There are seven hearing clinics in Thunder Bay servicing a large geographic area that includes the city and several northwestern reserves. With an airport nearby, many clients are also flown in for medical appointments.

“The catchment area is quite huge,” says Bailey Whitefield, who recently opened her own clinic in Thunder Bay.

Born and raised in Fort Frances, with Indigenous roots from Treaty 3, Whitefield opened Sound Hearing last October. She provides hearing tests, hearing aids, custom hearing protection and ear cleaning.

“It’s been going really good,” she said about the recent opening, adding that some clients from previous jobs that followed her over as well.

Born with an ear infection, Whitefield spent many hours in the offices of ear, nose, throat specialists and audiologists.

Now working as a Hearing Instrument Specialist, who wears hearing aids herself, Whitefield is able to provide a deeper understanding of what her clients experience and need.

“It’s being able to connect,” she said. “Like a specific little sound that the hearing aid makes, and a client may be wondering why it keeps making that sound.”

“Just being able to sympathize with feeling left out in a social situation where you can’t hear, or feeling silly for asking for a repetition a bunch of times, it’s those kinds of things,” Whitefield said. “I think it’s different for the people that I can actually sympathize with and that have experienced it.”

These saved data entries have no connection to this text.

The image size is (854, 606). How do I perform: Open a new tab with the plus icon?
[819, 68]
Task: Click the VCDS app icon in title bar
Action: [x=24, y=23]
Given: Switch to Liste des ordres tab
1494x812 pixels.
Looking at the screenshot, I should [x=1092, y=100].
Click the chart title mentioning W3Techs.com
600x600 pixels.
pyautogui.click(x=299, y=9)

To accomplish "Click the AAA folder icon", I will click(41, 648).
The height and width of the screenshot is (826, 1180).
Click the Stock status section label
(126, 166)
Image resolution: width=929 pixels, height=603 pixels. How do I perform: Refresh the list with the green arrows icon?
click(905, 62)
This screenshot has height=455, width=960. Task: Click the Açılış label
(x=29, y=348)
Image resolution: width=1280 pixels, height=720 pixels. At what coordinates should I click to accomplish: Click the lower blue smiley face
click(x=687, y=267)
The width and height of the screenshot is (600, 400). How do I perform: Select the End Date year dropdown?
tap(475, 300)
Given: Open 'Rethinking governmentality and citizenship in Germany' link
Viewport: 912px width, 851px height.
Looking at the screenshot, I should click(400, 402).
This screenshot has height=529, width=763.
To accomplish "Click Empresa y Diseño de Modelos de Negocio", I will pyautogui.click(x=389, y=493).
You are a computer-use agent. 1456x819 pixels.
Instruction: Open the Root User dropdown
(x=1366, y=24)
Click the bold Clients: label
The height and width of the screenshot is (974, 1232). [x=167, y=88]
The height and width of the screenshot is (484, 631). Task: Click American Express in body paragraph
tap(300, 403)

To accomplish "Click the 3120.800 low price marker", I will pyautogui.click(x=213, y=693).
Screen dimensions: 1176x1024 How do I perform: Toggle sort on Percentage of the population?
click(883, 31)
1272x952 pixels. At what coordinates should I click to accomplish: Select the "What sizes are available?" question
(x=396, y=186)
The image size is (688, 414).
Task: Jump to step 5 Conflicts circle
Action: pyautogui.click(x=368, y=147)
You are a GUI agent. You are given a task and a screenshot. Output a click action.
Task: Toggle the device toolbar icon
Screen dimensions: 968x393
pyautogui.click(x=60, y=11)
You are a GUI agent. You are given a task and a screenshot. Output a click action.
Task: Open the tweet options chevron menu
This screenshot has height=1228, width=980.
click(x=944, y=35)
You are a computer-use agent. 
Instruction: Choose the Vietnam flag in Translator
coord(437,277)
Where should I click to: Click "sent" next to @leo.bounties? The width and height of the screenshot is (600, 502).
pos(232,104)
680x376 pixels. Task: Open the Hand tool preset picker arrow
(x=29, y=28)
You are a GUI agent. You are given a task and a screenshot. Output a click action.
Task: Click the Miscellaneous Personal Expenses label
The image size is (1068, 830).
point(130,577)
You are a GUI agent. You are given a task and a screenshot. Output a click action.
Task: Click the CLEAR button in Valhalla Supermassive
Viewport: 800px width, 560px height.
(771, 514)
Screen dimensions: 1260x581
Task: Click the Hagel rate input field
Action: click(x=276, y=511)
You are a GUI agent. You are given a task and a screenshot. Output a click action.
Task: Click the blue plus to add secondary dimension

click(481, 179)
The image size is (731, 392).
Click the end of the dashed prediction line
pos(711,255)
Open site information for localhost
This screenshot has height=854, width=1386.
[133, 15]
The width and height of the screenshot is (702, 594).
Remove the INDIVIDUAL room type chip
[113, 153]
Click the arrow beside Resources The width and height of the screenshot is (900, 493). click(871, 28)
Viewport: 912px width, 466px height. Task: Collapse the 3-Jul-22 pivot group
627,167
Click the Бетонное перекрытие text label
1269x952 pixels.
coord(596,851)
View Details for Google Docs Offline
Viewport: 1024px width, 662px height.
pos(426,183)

Former Fort Frances resident Bailey Whitefield has opened Sound Hearing in Thunder Bay, a hearing clinic where she gets to help those with hearing difficulties learn more about their assistive devices and experience the joys of clearer hearing once more. – Facebook photo

Most of her clients are 55 years or older, an age when hearing loss is more common. Younger clients that require hearing aids usually come with medical or genetic concerns.

As everyone will experience some type of hearing loss as part of the aging process, hearing tests for those age 55+ are always offered free.

“That’s an industry standard because the stats show that most people over 55 will need hearing aids either now or eventually,” she said.

Whitefield completed her undergraduate degree in Thunder Bay and has always worked in the city. With two sisters living in the city and the desire to stay close by, it was a natural decision to open a clinic in Thunder Bay.

As one of the two locally owned clinics in Thunder Bay, Whitefield said that competing against big chain companies can be a challenge.

“Running a local business is always more difficult than something that’s backed by somebody with a lot of money,” she said.

While every day on the job looks different, Whitefield finds joy in working with the older populations and seeing them regain their hearing.

“I like helping people and seeing their eyes light up when they hear the traffic going by the window once they put their hearing aids in,” she said. “I just enjoy talking to everybody and hearing their stories and why their hearing is the way it is. Elderly people always have a funny story or two to tell you.”

“A long time ago when I first started working in the field, some got hearing aids and she has had high frequency hearing loss for so long, that she didn’t know that microwaves made a beeping sound,” Whitefield shared. “So that was pretty cute, because microwaves are not a new technology, it showed how long she has actually not been hearing properly.”

Looking back, Whitefield said it’s been 15 years since she started her high school co-op at an audiology clinic, an experience that gave clarity into the type of career she wanted to pursue.

“Actually, a Facebook memory just came up yesterday,” Whitefield said at the time of the interview, laughing at the coincidence.

She gave a word of thanks to Jackie McCormick, the clinic owner and audiologist at Frequency Hearing Centre in Fort Frances, for the invaluable training and background she continues to carry today.